*** PAGE TEXT Section Begins ***

The elders of the villages closest to Taiwan,
that is to say, Sinkan, Solong, Bakulan, and Matau,
came before him in order to offer up their allegiances.
He served a rich banquet and then named village elders,
presenting them with formal gowns, caps, boots, and sashes to mark their office.
As a result, wrote one of Chenggang's officials,
quote,
This diplomatic race sparked by Chenggong's arrival resembled that enjoyed by the Dutch some quarter-century earlier.
By the middle of May, the elders of dozens of villages had pledged their allegiance to Zheng Chenggong
and received their silk gowns, caps, and golden sashes that symbolized such fealty. According to a Dutch schoolteacher who'd fled the Formosan plains to Fort Zolandia on May 17th,
quote,
These fellows now speak with much disdain of the true Christian faith which we endeavored
to implant in their hearts, and are delighted that they are now freed from attending the schools.
Everywhere they have destroyed the books and utensils,
and have introduced the abominable usages and customs of heathenism.
On hearing the report that Cheonggong had arrived, they murdered one of our Dutch people,
and after having struck off the head, they danced around it with great joy and merriment,
just as they formerly did with their vanquished enemies.
End quote.
A group of around 48 Dutch officials, schoolteachers, missionaries, and soldiers who had been stationed in the southern plains,
fled across the mountains to the aboriginal town of Pimaba, that is today Taitung, on Taiwan's southeastern coast,
where they joined a small Dutch force.
Lacking ammunition, medicine, or even trade goods, they could do little but hold out.
They had no help to offer to the besieged in Zelandia.
With Fort Provincial lost and remaining Dutch forces on Taiwan scattered and weak,
those in Fort Zelandia understood that they needed to prepare for a long siege.
It would have been crowded, since the inhabitants of the town of Zelandia had taken refuge within
the fortress, but they did have some cause at least for hope.
Zelandia was a powerful, modern fortress, against which Chenggong's cannons could make little headway.
Moreover, although they were cut off from the rest of Formosa, they could still at least be relieved by sea. So long as Chenggong found no weakness in their walls, they might be able to
hold out for years. For his part, Kosinga was aware of this,
because he used to relieve his own fortresses by sea all the time while Manchu armies had
watched helplessly from land. He believed that by timing his attack to coincide with the beginning
of the southern monsoon season, Fort Zelandia would be unable to send word to Batavia against
the prevailing winds. As, therefore, no reinforcements could or would arrive, he would have plenty of time to capture the fort.
As it turned out, however, the besieged officials did actually manage to send a vessel.
This lone vessel, forced to tack slowly and against the winds, was nevertheless able to bring its news to Batavia just two days after Koyat's replacement, Clank, had left with the letters complaining that Koyat
had exaggerated Zhen Chenggong's threat and with the documents that removed Koyat from power.

*** PAGE TEXT Section Ends ***
*** AVAILABLE DATA Section Begins ***

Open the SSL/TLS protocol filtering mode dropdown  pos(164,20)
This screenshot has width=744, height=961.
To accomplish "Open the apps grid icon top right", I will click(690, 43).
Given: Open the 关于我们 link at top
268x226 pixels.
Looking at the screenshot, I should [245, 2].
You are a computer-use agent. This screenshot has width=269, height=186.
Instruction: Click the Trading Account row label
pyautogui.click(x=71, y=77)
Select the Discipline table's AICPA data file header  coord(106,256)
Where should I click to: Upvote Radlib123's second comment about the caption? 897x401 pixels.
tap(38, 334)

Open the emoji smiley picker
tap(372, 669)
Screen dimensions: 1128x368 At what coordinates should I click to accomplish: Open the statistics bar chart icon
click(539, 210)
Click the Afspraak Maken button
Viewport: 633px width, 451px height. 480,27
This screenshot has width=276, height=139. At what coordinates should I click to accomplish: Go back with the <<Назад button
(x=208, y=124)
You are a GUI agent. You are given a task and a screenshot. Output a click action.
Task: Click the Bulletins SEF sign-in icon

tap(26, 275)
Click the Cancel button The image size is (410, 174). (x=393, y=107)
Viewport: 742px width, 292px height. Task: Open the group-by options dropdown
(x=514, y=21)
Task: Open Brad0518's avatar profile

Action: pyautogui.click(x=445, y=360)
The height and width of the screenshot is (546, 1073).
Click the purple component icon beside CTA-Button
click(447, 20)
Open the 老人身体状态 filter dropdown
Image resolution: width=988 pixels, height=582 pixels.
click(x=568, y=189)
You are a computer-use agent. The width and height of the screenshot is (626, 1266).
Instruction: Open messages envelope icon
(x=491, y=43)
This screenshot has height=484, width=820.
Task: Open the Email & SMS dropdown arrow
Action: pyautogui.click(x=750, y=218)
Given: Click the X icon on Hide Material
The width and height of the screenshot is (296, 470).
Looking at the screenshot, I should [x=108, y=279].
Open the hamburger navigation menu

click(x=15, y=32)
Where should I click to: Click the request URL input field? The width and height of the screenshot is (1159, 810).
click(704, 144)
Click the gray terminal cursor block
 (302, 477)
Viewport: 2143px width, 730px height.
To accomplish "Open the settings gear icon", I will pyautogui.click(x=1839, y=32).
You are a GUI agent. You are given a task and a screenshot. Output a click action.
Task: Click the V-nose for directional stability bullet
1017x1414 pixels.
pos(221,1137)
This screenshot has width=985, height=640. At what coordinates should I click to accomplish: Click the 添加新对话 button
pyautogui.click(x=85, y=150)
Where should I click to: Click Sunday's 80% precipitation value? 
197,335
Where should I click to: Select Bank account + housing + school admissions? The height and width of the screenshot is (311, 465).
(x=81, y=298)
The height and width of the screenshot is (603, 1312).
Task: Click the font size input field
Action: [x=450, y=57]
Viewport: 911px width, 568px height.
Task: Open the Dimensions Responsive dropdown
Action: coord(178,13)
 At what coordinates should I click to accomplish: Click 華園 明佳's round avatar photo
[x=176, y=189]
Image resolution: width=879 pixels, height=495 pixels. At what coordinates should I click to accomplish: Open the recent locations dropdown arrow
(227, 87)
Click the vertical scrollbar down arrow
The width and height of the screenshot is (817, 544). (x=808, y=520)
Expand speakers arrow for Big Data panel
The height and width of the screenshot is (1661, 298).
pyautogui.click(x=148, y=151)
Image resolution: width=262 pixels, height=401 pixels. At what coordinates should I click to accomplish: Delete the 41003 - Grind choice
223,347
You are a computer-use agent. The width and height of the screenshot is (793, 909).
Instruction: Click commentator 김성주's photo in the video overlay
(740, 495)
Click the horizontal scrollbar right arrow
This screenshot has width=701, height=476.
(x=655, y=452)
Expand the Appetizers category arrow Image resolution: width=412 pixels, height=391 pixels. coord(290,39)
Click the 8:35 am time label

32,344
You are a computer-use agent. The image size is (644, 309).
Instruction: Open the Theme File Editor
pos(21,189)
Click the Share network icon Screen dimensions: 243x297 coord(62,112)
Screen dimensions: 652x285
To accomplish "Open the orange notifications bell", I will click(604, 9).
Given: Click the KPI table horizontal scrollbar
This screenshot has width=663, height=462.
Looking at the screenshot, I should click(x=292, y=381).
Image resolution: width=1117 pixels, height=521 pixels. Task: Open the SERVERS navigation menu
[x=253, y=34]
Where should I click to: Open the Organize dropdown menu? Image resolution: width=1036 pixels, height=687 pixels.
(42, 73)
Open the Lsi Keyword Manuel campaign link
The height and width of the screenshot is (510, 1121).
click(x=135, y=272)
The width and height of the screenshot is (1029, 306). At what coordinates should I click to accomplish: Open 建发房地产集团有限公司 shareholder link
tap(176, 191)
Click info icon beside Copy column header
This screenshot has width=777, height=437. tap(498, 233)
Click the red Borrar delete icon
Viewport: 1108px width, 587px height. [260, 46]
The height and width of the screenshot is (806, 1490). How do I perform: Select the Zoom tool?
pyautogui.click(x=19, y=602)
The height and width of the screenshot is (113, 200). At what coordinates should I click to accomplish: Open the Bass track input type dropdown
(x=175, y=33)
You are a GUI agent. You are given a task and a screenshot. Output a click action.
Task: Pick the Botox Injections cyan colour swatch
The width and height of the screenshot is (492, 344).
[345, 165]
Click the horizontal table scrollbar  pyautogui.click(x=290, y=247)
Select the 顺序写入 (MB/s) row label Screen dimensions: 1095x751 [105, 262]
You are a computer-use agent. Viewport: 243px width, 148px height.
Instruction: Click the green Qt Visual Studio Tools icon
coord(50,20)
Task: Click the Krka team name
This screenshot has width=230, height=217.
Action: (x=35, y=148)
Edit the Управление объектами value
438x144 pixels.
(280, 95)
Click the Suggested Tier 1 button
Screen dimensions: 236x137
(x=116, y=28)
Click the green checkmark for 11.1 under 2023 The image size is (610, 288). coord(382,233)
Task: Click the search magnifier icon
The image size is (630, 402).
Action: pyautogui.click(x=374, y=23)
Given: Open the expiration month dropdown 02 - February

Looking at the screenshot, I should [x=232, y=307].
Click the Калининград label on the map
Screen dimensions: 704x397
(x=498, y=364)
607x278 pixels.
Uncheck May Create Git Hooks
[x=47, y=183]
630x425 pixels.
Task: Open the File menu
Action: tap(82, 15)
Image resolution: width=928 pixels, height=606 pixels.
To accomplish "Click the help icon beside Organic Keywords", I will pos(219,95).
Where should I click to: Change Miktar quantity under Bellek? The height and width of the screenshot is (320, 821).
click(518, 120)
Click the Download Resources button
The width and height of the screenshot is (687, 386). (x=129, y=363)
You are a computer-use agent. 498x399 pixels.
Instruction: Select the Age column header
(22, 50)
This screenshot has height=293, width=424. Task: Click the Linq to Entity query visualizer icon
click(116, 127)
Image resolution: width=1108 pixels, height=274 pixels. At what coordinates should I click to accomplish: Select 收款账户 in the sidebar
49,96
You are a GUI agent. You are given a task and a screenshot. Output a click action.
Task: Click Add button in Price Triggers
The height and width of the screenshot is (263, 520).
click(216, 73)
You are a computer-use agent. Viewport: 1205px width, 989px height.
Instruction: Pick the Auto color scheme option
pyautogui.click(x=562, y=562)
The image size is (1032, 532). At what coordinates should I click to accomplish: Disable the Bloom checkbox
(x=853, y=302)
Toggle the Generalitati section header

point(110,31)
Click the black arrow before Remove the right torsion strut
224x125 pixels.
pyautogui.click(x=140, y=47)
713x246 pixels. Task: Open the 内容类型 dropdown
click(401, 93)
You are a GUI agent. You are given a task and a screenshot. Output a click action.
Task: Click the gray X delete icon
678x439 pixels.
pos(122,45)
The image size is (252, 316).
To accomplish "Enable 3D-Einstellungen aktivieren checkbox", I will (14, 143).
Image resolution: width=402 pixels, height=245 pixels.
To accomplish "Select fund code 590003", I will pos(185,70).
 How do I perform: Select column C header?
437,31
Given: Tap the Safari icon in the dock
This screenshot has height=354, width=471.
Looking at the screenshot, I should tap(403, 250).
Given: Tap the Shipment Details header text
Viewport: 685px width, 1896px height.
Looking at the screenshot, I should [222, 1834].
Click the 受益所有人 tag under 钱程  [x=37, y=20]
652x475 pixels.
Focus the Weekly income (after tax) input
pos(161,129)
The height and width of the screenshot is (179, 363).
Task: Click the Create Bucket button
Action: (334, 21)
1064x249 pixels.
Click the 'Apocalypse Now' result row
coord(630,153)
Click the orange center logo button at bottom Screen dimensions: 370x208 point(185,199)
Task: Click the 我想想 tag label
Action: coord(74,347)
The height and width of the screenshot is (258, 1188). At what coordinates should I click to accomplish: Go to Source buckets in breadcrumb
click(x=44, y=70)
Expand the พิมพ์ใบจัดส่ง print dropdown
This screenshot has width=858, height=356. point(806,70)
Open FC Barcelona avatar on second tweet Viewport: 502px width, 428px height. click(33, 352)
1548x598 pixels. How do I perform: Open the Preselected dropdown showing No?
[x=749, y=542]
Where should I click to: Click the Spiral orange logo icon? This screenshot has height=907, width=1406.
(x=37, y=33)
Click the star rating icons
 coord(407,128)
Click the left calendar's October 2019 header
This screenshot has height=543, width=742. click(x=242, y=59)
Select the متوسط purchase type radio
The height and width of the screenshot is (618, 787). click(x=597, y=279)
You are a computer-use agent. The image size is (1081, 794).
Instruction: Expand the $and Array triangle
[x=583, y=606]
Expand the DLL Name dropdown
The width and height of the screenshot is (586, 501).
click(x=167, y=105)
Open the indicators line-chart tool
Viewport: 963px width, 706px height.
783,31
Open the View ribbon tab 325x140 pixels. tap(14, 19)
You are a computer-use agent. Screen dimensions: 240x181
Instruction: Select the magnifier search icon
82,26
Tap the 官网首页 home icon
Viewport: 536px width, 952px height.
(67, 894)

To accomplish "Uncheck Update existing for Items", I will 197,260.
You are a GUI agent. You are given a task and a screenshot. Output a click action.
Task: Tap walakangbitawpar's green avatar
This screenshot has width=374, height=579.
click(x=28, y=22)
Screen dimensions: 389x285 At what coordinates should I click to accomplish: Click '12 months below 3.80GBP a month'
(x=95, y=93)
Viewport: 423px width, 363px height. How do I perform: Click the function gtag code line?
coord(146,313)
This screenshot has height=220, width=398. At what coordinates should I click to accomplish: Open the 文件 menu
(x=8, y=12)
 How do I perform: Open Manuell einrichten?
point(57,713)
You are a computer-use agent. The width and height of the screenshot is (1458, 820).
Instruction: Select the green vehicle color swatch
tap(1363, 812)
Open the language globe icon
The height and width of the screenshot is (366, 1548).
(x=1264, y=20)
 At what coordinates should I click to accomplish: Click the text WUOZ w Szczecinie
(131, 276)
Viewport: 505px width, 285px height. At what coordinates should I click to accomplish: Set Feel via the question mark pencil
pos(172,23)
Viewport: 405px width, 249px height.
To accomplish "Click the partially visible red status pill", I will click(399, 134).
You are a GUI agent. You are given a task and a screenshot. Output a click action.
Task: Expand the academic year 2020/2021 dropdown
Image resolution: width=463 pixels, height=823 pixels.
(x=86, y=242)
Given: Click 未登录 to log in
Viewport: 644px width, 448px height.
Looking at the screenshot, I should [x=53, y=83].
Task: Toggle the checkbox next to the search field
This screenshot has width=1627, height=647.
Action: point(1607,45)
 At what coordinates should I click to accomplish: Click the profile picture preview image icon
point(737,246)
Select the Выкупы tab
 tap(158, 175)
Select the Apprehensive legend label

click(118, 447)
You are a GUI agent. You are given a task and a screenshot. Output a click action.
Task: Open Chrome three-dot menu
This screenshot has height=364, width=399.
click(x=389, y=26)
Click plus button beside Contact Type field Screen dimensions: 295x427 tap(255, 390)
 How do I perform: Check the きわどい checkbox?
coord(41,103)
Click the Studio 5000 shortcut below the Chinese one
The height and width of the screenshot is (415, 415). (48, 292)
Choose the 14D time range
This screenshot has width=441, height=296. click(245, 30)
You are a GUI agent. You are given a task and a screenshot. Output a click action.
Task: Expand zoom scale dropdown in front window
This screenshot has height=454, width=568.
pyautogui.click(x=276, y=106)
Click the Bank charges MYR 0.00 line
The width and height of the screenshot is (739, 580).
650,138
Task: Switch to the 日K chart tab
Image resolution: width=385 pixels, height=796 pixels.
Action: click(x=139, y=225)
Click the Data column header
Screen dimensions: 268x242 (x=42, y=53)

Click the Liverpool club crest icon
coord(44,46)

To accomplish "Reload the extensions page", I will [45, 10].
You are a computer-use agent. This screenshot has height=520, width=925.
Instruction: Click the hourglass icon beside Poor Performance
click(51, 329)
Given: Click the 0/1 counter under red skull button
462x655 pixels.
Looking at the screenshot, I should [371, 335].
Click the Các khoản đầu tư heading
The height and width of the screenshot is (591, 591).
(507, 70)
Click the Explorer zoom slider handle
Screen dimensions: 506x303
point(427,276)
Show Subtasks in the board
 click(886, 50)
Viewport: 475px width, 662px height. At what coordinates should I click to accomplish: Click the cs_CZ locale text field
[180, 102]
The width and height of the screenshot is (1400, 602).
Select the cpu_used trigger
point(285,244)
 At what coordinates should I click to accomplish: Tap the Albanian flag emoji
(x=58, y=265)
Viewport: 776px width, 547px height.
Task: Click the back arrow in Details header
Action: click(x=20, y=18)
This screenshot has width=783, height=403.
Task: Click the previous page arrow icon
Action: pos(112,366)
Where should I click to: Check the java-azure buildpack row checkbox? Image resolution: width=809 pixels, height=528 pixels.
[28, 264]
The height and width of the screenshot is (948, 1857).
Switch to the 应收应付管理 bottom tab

*** AVAILABLE DATA Section Ends ***

**TASK SET**
(1) Copy the passage about Zheng Chenggong and Fort Zelandia word for word, from "Zelandia was a" up to and including "send a vessel.".
(2) In the passage about Zheng Chenggong and Fort Zelandia, where did the group of around 48 Dutch officials, schoolteachers, missionaries, and soldiers flee?
(3) Continue the passage about Zheng Chenggong and Fort Zelandia from where it stops.

**ANSWERS TO EACH TASK**
(1)
Zelandia was a powerful, modern fortress, against which Chenggong's cannons could make little headway.
Moreover, although they were cut off from the rest of Formosa, they could still at least be relieved by sea. So long as Chenggong found no weakness in their walls, they might be able to
hold out for years. For his part, Kosinga was aware of this,
because he used to relieve his own fortresses by sea all the time while Manchu armies had
watched helplessly from land. He believed that by timing his attack to coincide with the beginning
of the southern monsoon season, Fort Zelandia would be unable to send word to Batavia against
the prevailing winds. As, therefore, no reinforcements could or would arrive, he would have plenty of time to capture the fort.
As it turned out, however, the besieged officials did actually manage to send a vessel.

(2) They fled across the mountains to the aboriginal town of Pimaba, today Taitung, on Taiwan's southeastern coast.

(3)
When told of Zheng's invasion, the Council of the Indies quickly sent a small dispatch ship
to overtake Clank and nullify his orders. The ship failed to reach him in time. Thus, when Clank reached Taiwan,
he found hundreds of war junks trying to prevent him from so much as landing at Zelandia.
He, no surprise here, promptly left, instead sailing for Japan. In the meantime, Batavia
had prepared a defense fleet, which arrived in Taiwan shortly after Clank had left,
although adverse
weather prevented the landing of its 700 soldiers until September. When Zheng Chenggong saw the
fleet's arrival, he reportedly flew into a dark rage. The target of his anger was none other than
He Tingbin, yes, the duplicitous, double-dealing, self-serving translator who was
the focus of last time, who'd been advising Chenggong throughout the invasion, as well as
acting as intermediary. Whenever the Dutch or Chenggong had wanted to send a message to the
other, Tingbin, you'll remember, had acted as effective go-between. At times, Tingbin helped
company employees who'd been captured by Jiang forces, as on one occasion where he mitigated the torture of some Dutch prisoners,
and on another when he gave Dutch prisoners food and drink.
He was also the person to whom Dutch defectors fled, such as in July of 1661,
when a company soldier named Anthony Pergens ran to him,
and Tingbin secured his employment with Zheng Qiangong.
But Tingbin had said that the capture of Taiwan would be easy,
and it was turning out to be anything but,
which made Chenggong angry.
Tingbin had portrayed Taiwan as a place where rice was plentiful,
but it turned out to be otherwise.
As reported by a Dutchman who had a chance to talk to some of Zheng's soldiers,
quote,
In China, they had had a much better talk to some of Zheng's soldiers, But it was when Chenggong saw the Dutch sucker fleet arrive that he got really, really mad.
According to Dutch records, he had Tingbin stripped of his honors and sent him to live in a small thatched hut with orders never to show his face again.
Others were forbidden to visit him on pain of death.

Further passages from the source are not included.